WORK REQUIRED
Once the line containing "This screenshot has height=503, width=868." appears, output it and each remaining line of the records below exactly, with no pictures and nothing more.

DATA EXTRACTS
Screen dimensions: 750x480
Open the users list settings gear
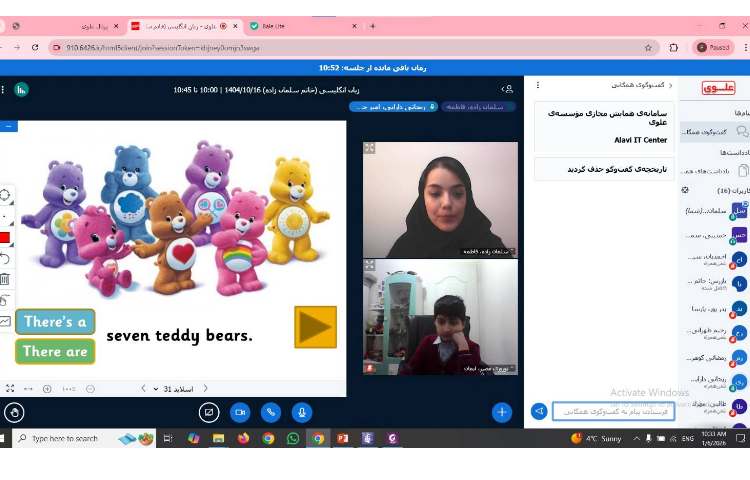point(685,190)
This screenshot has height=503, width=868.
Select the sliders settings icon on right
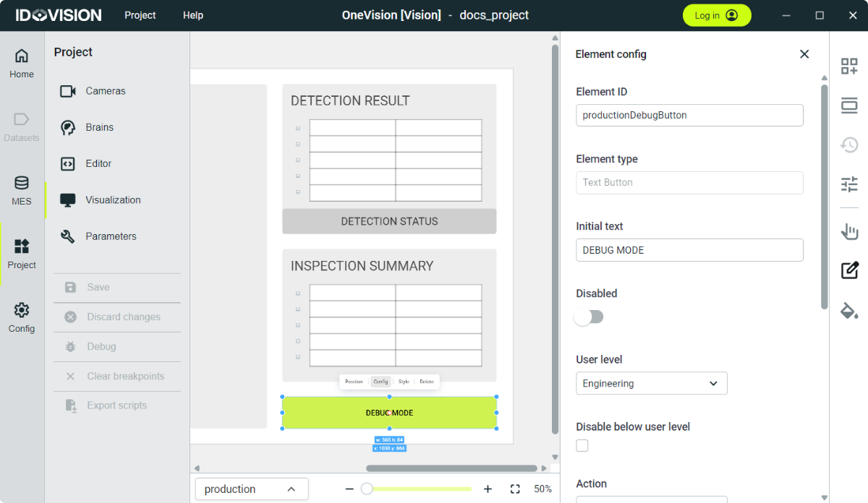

EXERCISE RESPONSE
This screenshot has height=503, width=868.
Select the sliders settings icon on right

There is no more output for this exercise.